=== Materials provided ===

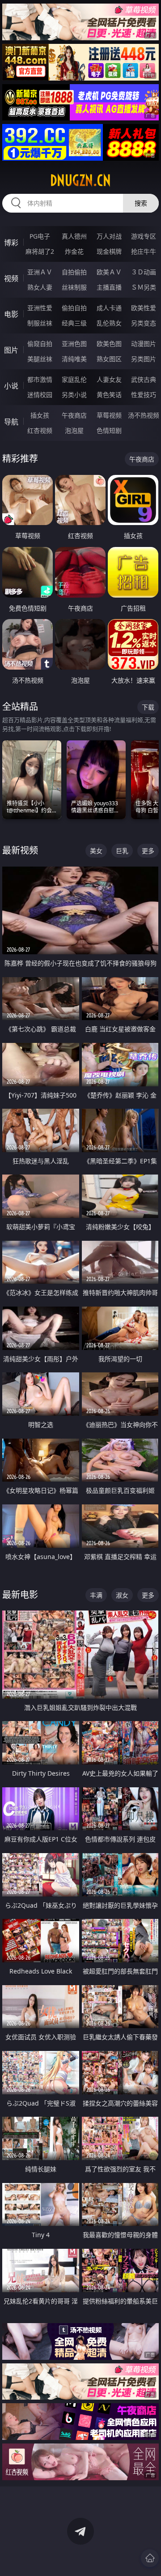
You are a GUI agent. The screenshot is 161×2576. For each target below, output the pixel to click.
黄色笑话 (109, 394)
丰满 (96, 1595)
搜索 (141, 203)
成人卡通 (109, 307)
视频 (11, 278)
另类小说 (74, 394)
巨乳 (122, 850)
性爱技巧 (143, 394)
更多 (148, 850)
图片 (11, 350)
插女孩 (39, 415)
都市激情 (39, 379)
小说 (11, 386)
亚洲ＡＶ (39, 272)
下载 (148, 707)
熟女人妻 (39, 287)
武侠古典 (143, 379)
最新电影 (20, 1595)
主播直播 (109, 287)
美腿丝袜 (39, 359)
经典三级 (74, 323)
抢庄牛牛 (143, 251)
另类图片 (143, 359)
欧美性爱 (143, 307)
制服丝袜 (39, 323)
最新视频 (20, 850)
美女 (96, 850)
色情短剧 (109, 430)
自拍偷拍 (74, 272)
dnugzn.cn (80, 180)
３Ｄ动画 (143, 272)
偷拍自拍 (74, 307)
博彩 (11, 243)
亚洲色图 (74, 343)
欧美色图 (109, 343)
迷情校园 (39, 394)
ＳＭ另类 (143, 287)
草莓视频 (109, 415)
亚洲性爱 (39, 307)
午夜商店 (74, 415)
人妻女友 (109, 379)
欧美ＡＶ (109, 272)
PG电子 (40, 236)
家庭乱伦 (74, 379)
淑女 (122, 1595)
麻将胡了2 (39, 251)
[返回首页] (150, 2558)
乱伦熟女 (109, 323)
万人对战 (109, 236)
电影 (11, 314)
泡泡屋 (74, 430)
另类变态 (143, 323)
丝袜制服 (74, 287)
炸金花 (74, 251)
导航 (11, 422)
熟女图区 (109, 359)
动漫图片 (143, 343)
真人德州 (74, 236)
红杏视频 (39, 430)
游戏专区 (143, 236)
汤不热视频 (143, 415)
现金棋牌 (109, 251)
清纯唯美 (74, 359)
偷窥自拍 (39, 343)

===
=== Materials provided ===

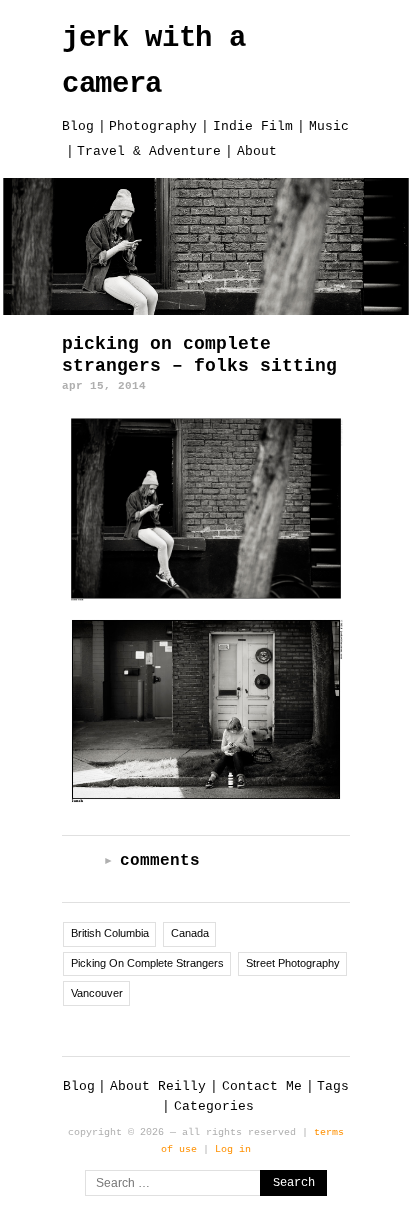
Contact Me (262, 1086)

===

### Task instructions
Both the line containing "午夜商店 (74, 415)" and the line containing "偷窥自拍 (39, 343)" belong in the answer. Print them and every line above that falls between them exactly, and no others.

### Output below
午夜商店 (74, 415)
人妻女友 (109, 379)
欧美ＡＶ (109, 272)
PG电子 (40, 236)
家庭乱伦 (74, 379)
淑女 (122, 1595)
麻将胡了2 (39, 251)
[返回首页] (150, 2558)
乱伦熟女 (109, 323)
万人对战 (109, 236)
电影 (11, 314)
泡泡屋 (74, 430)
另类变态 (143, 323)
丝袜制服 (74, 287)
炸金花 (74, 251)
导航 (11, 422)
熟女图区 (109, 359)
动漫图片 (143, 343)
真人德州 (74, 236)
红杏视频 (39, 430)
游戏专区 (143, 236)
汤不热视频 (143, 415)
现金棋牌 (109, 251)
清纯唯美 (74, 359)
偷窥自拍 (39, 343)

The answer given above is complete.